According to The Herald, Mines Minister Walter Chidhakwa gave the companies two choices- join or ship out.
Chidhakwa said an extraordinary general meeting will be held within the first two weeks of August.
“I have made a strong plea to the companies, resistances here and there, uncertainty here and there. But I want to communicate that we are not stopping. Where we are now is that as 50 percent shareholders through ZMDC we have a right to call for an extra ordinary general meeting. We have called for EGMs and we have invited our partners to the EGM,” Chidhakwa said.
“We want them to take a position and tell us whether as companies they will go ahead. That is the commercial route. The companies will go in and vote and come up with a position. These are commercial mechanisms. If any company decides not to sign up for the consolidation, government will use the legal route. But commercial decisions by companies do not have the effect of changing government policy.
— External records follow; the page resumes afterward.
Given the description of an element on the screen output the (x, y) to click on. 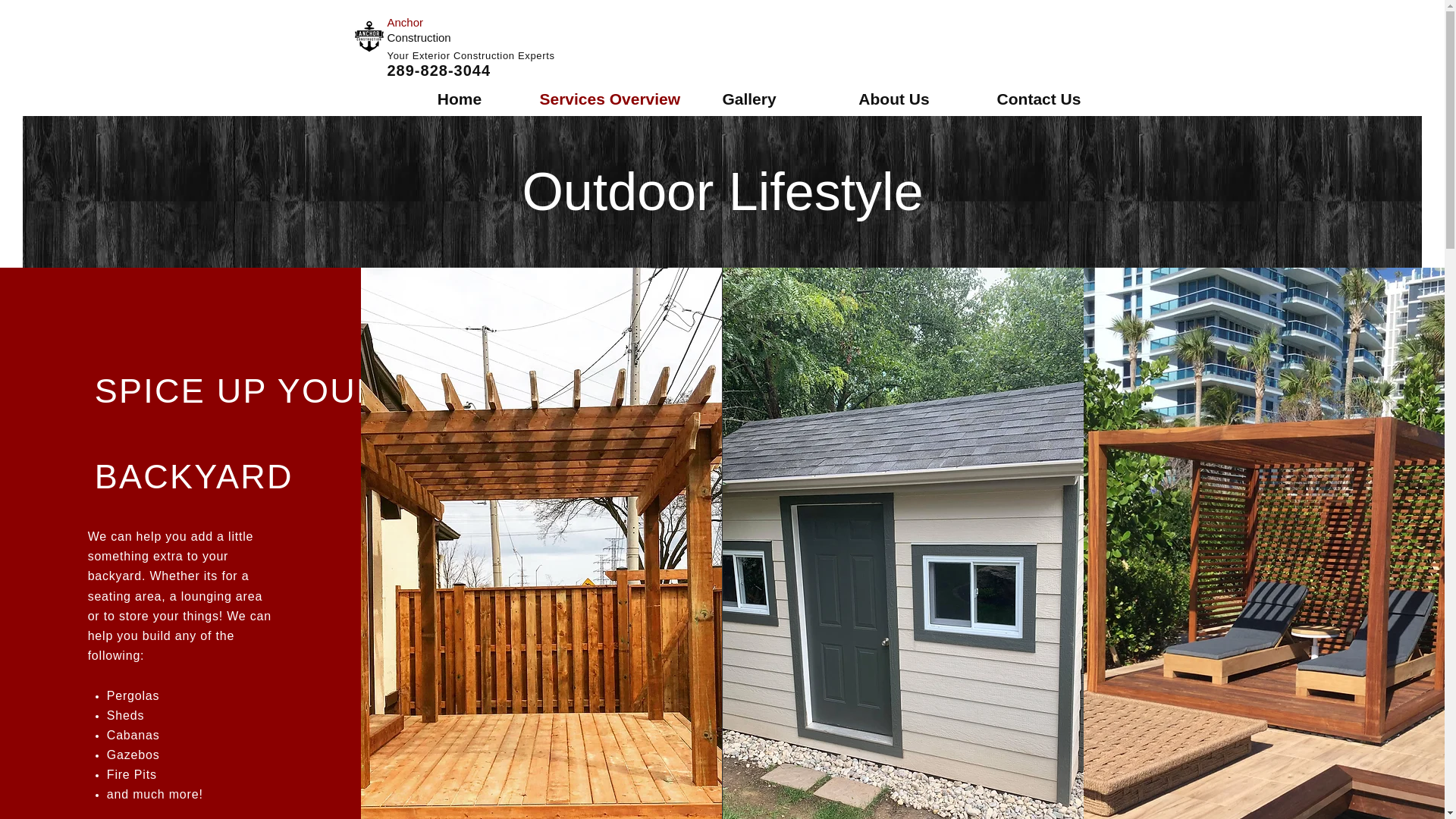
Your Exterior Construction Experts  (472, 55)
Anchor  (406, 21)
Gallery (749, 98)
Home (459, 98)
Services Overview (604, 98)
About Us (894, 98)
Contact Us (1038, 98)
Construction  (419, 36)
Given the description of an element on the screen output the (x, y) to click on. 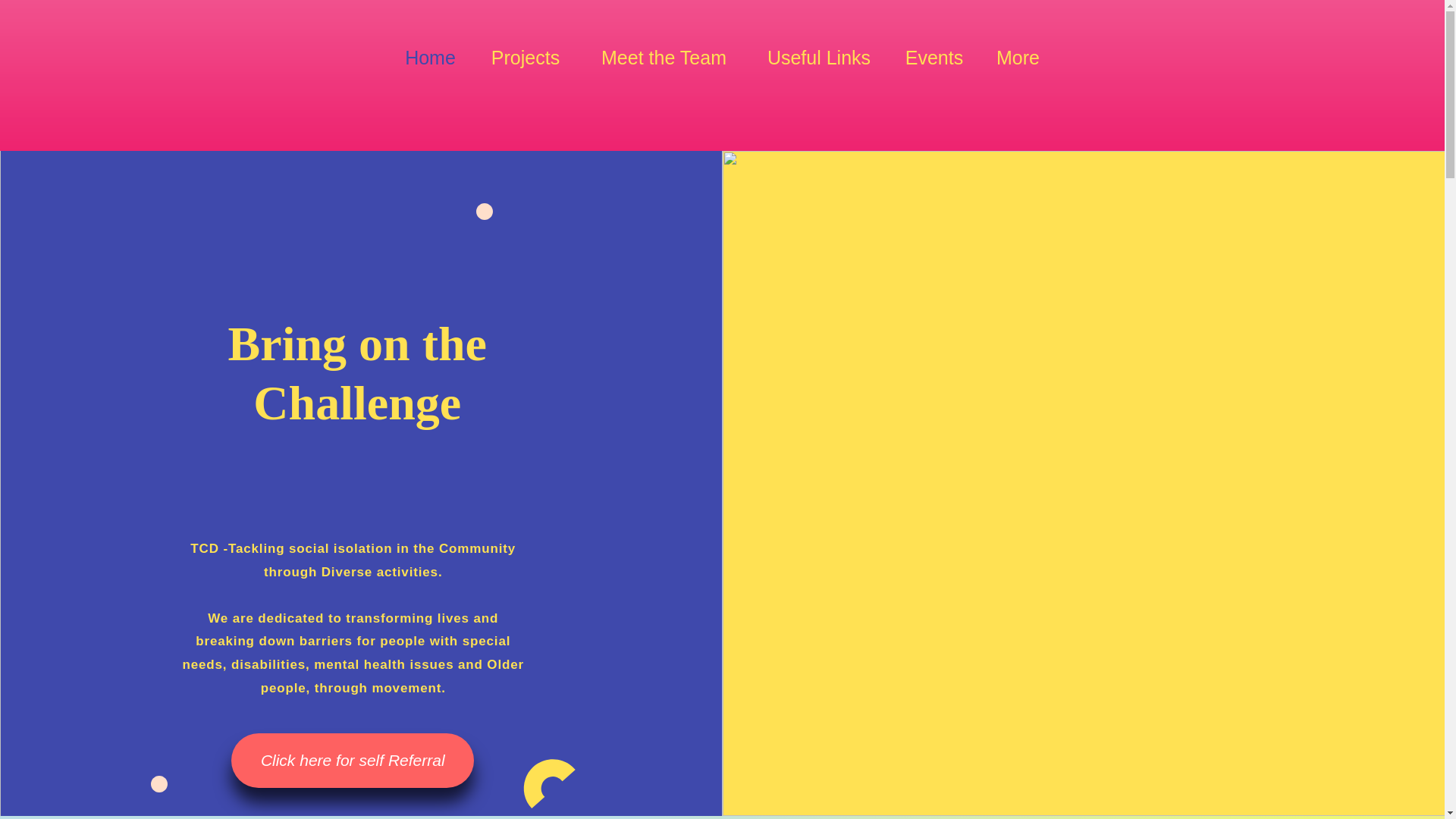
Click here for self Referral (352, 760)
Home (430, 57)
Meet the Team (663, 57)
Events (933, 57)
Useful Links (818, 57)
Projects (525, 57)
Given the description of an element on the screen output the (x, y) to click on. 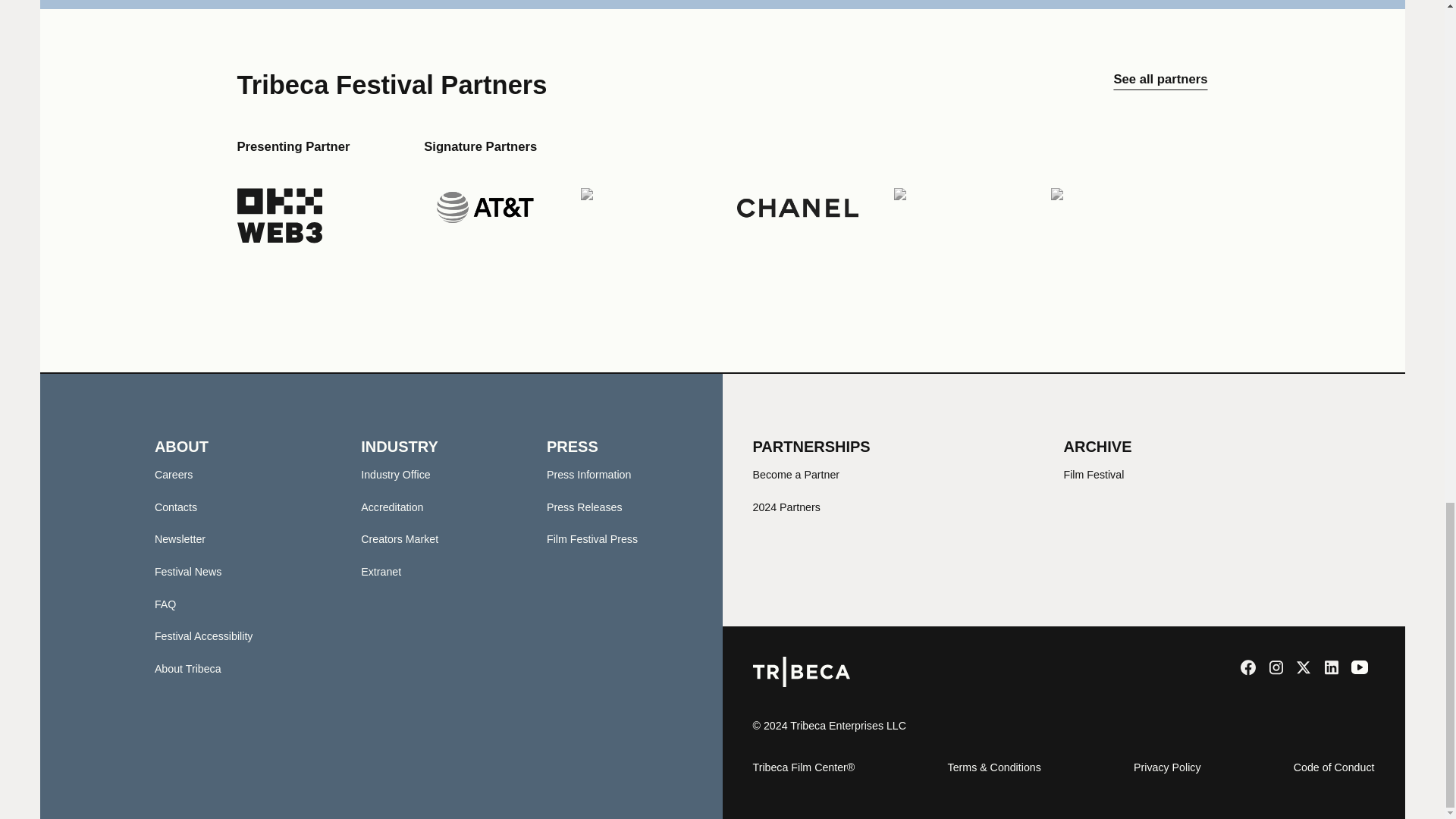
About Tribeca (187, 668)
Careers (173, 474)
See all partners (1160, 84)
Contacts (175, 507)
Newsletter (179, 539)
FAQ (165, 604)
Festival Accessibility (203, 635)
Accreditation (392, 507)
Industry Office (395, 474)
Festival News (188, 571)
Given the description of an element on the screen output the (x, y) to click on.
Our position is that government has enunciated a policy and that policy is that we will have one diamond mining company in this country. And therefore if a decision by the commercial entity is that they will not participate in this one entity, then I think it will be time to bid each other farewell. We are very clear about this; we are taking not one step backwards.”
The government already owns 50 percent in Diamond Mining Company, Anjin, Jinan, Mbada Diamonds and Gye Nyame Resources through the Zimbabwe Mining Development Corporation all operating in Marange. It also wholly owns Marange Resources.
The only diamond mining company outside this net is Murowa in Zvishavane which was owned by Rio Tinto. The global mining company sold its 78 percent stake in the mine to RZ Murowa Holdings in June.
Workers of the various companies are opposing the merger because they are owed millions in unpaid wages by the companies.